Four candles!

2009-03-31

A hilarious blunder in my previous article about candles has me out by a factor of 10 on the calorific value of candles. In that article I said wax has about the same calorific value as butter, 3 kJ/g. It turns out that the calorific value of butter is about 30 kJ/g. Oopsie.

That means one modest candle burns at 75 W (not 7.5) and four candles burns at a whopping 300 W! So if you lit any candles then you were probably emitting more carbon than the “business as usual” scenario of having a couple of lights on.

This more or less confirms my prejudices that Earth Hour was a pointless and futile gesture so you could be seen to do something, without actually having to bother to go carbon free.

10 Responses to “Four candles!”

  1. Pute Says:

    There are two issues involved here. One is energy consumption, the other is greenhouse gas release. The relationship between the two is complex.

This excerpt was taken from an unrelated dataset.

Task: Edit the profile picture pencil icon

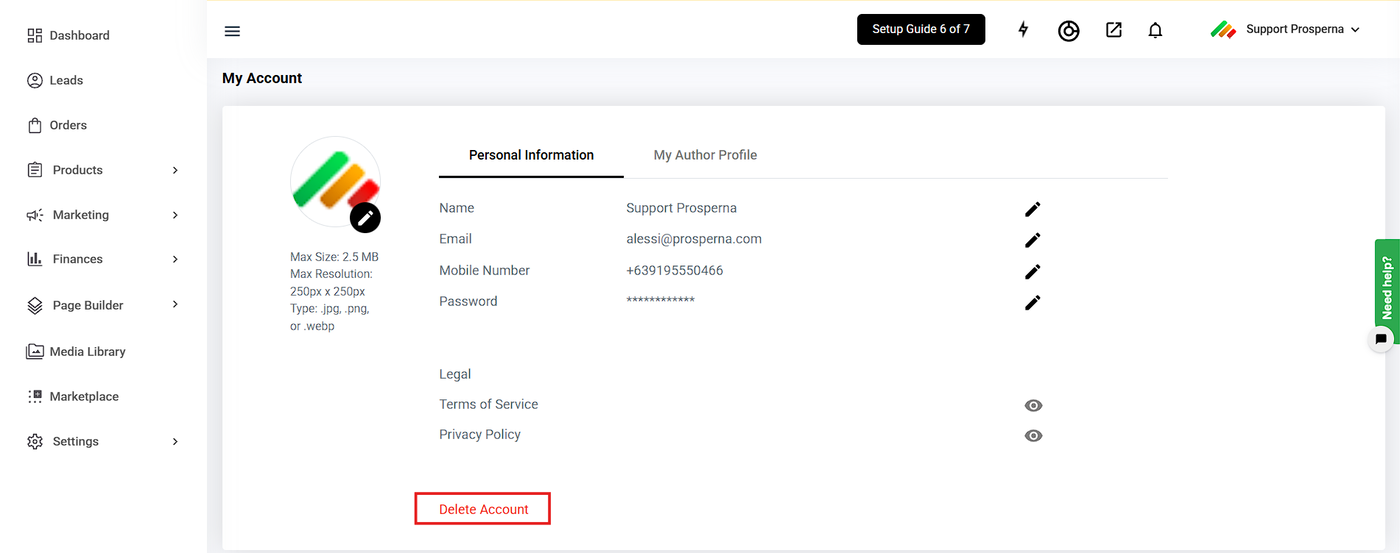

    How much carbon dioxide is released by burning a candle for an hour?

  2. drj11 Says:

    Sure. To a first approximation we can treat wax as being the same as oil, they’re both longish simple hydrocarbons.

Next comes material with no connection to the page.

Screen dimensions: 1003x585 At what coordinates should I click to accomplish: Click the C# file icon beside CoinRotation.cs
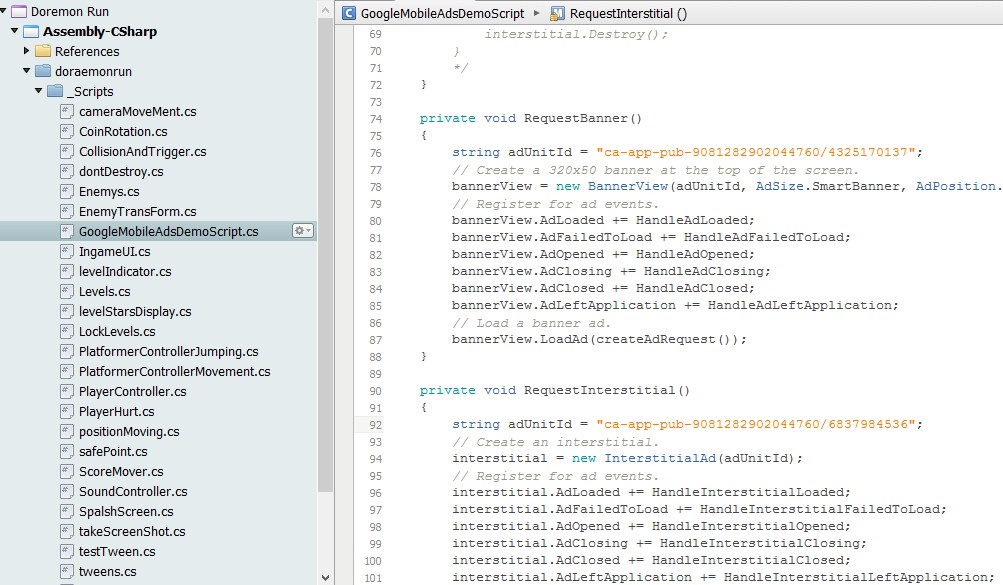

    Some street-fighting chemistry suggests that burning N*(CH2) gives N*(CO2). Clearly we can neglect the mass contribution from the H and assume that wax is mostly carbon. And obviously O and C are about the same mass, so burning 1 kg of wax, gives about 3kg of CO2. (in fact the assumption that O is about the same mass as C “cancels” the assumption that wax is mostly C; the 3 to 1 ratio is quite close to reality).

    So our 9g per hour candle produces 27g per hour CO2.

    In either case the candle or the power station can produce light sustainably. So these numbers are only useful if you are assuming equivalently fossil fuel sources.

  3. Rainier Wolfcastle Says:

    If you go to the Earth Hour website’s About page, you’ll find that the whole idea of Earth Hour is to show political leaders and decision makers that millions of people care about climate change. There is nothing there about how much carbon would be saved by the observance of Earth Hour itself.

  4. Nick Barnes Says:

    The risk is, of course, that people will come away from Earth Hour thinking that they’ve done their bit.

  5. mathew Says:

    I used LED candles powered by 1.5V batteries.

  6. drj11 Says:

    @mathew: Almost certainly the most efficient way to provide small amounts of low-level light. And LEDs seem destined to be soon the most efficient way of providing more or less any sort of light.

  7. Nick Barnes Says:

    Batteries are surely not a particularly efficient way of doing anything. At least, anything which can be done without batteries.

  8. drj11 Says:

    Oops. Surely you are right.

  9. Jym Says:

    =v= I wonder whether setting SUVs on fire emits more carbon than leaving them operational.